Twitter Facebook Linkedin Youtube

CEZAYİR, AFRİKA’YA AÇILAN KAPI

Cezayir, Sudan’ın bölünmesini müteakip Afrika’nın en büyük yüzölçümüne sahip ülkesi olarak Akdeniz havzası, Sahel bölgesi ve Arap dünyası arasında kilit bir jeopolitik konuma ve role sahiptir. Son dönemde hem iç dinamiklerde hem de dış politikada önemli değişimler yaşayan ülke, bölgesel istikrar ve enerji güvenliği açısından stratejik bir aktör olarak öne çıkmaktadır.

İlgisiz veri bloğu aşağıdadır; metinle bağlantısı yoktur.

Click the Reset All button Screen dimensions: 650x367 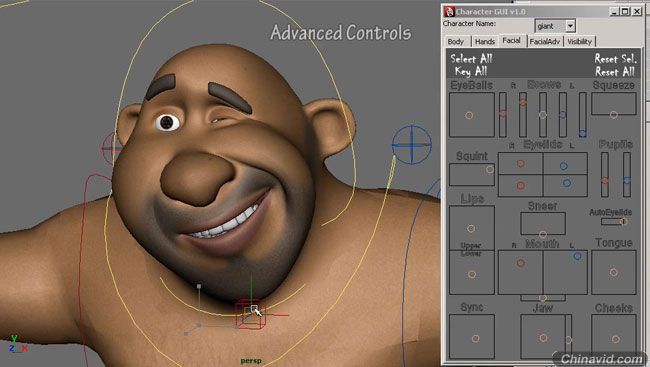pyautogui.click(x=615, y=71)
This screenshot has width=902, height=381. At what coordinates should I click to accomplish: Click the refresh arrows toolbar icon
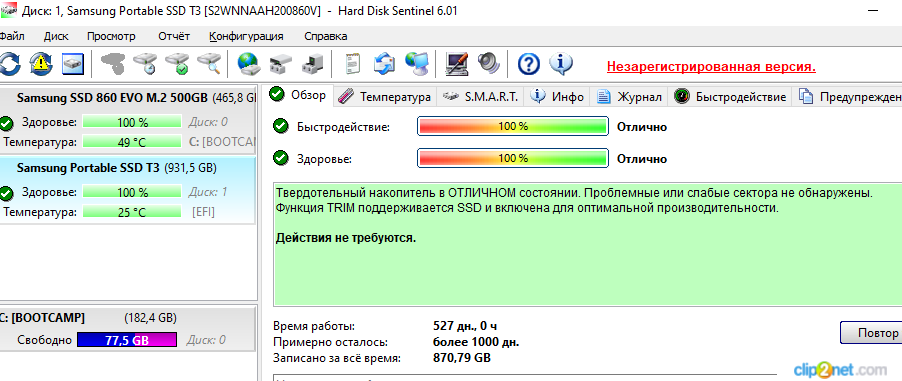pos(9,64)
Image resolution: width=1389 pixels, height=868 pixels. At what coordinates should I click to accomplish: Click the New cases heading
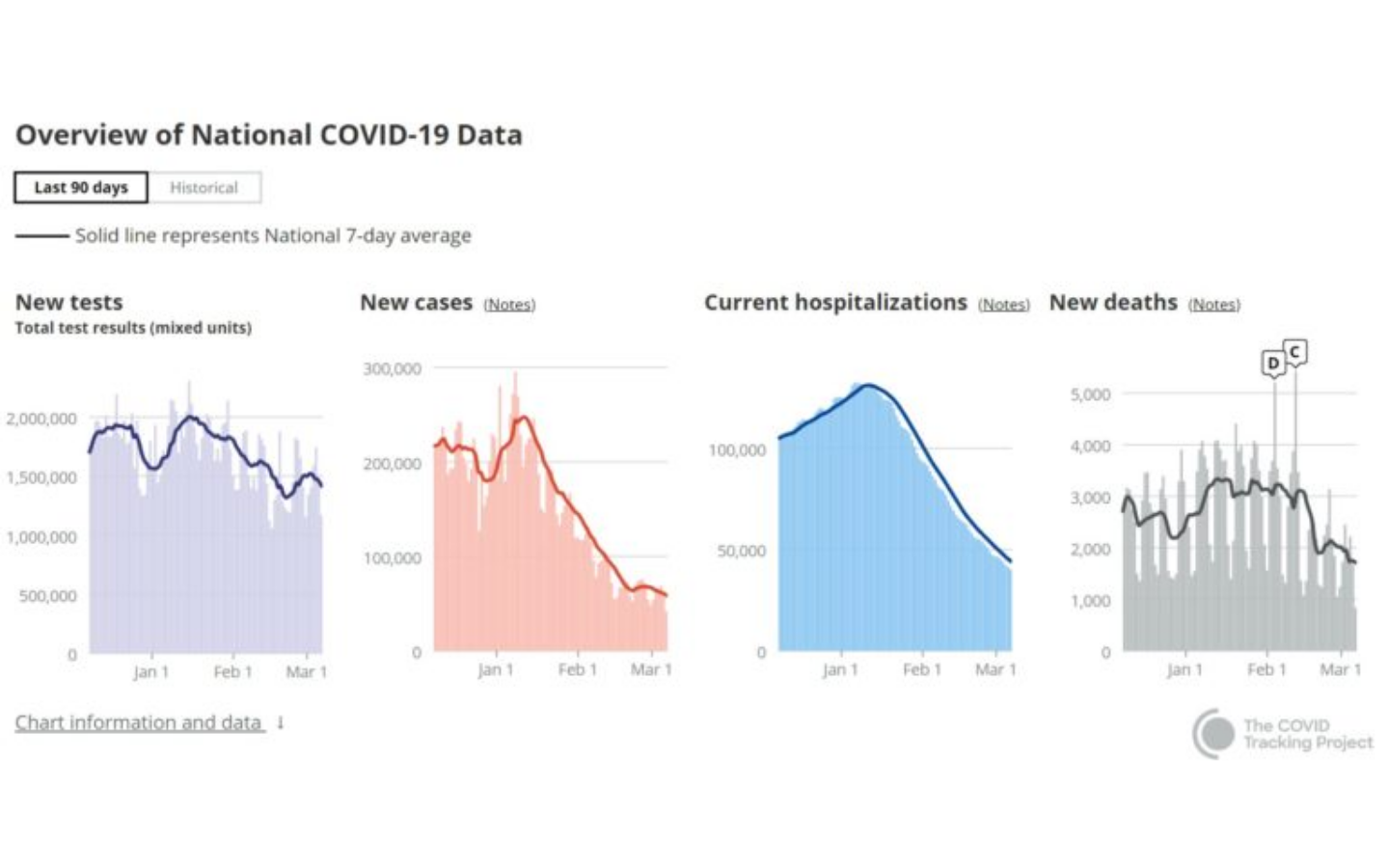416,303
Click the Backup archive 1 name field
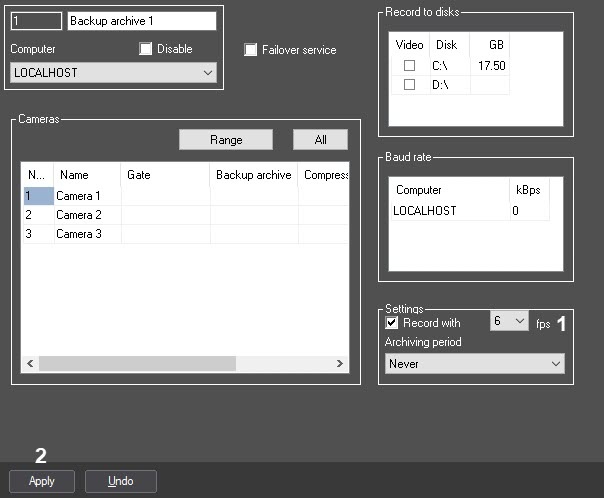The height and width of the screenshot is (498, 604). click(142, 21)
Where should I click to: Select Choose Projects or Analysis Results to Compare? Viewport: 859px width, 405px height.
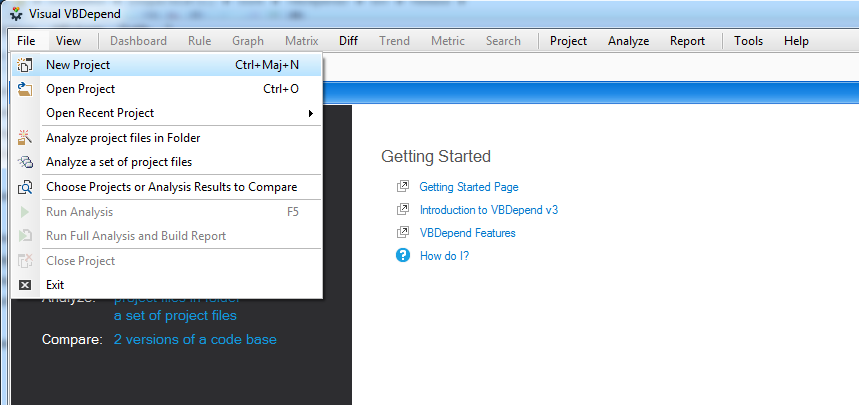pos(171,187)
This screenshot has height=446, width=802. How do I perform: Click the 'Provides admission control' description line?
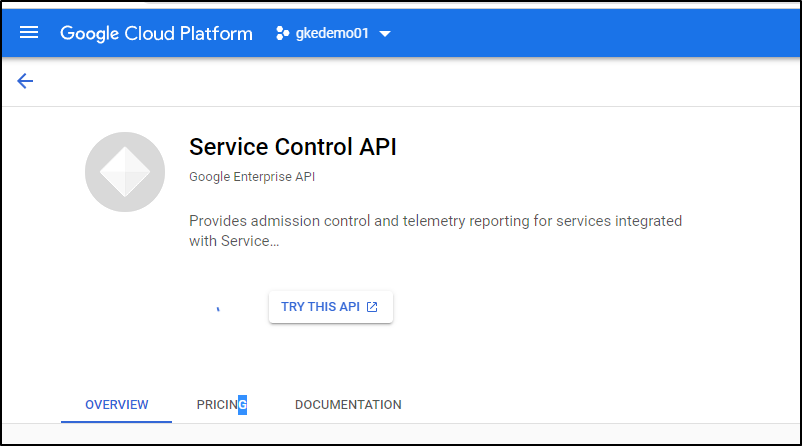pos(435,221)
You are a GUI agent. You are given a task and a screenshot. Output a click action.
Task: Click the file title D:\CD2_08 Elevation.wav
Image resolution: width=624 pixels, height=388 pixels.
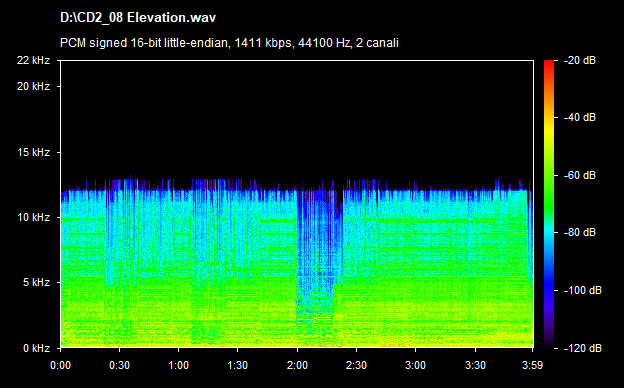point(138,18)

Bu analiz, Cezayir’in mevcut jeopolitik durumunu sivil toplum perspektifinden değerlendirme amacını taşımaktadır.

İç Dinamikler ve Siyasi Geçiş Süreci

  • Hirak (önceki siyasi otoriteye karşı başlatılan sivil eylem hareketi) sonrası siyasi ortam

2019’da başlayan kitlesel protestolar, Bouteflika’nın uzun süreli liderlik dönemini sonlandırarak anayasal reform sürecini başlatmıştır. Ancak sivil toplumun yönetimde şeffaflık ve katılımcılık talepleri hâlâ gündemdeki yerini korumaktadır.

  • Ekonomik kırılganlıklar

GSYH’nin %20’sini oluşturan hidrokarbon sektörüne bağımlılık, genç işsizliği (%30’un üzerinde) ve enflasyon gibi sorunlar toplumsal huzursuzluğu tetiklemektedir.

  • Güvenlik senaryosu

Ülkeyi yıllardır sarmış olan terörle mücadelede sağlanan başarıya rağmen Mali ve Libya sınırındaki istikrarsızlık, iç güvenliği tehdit etmeye devam etmektedir.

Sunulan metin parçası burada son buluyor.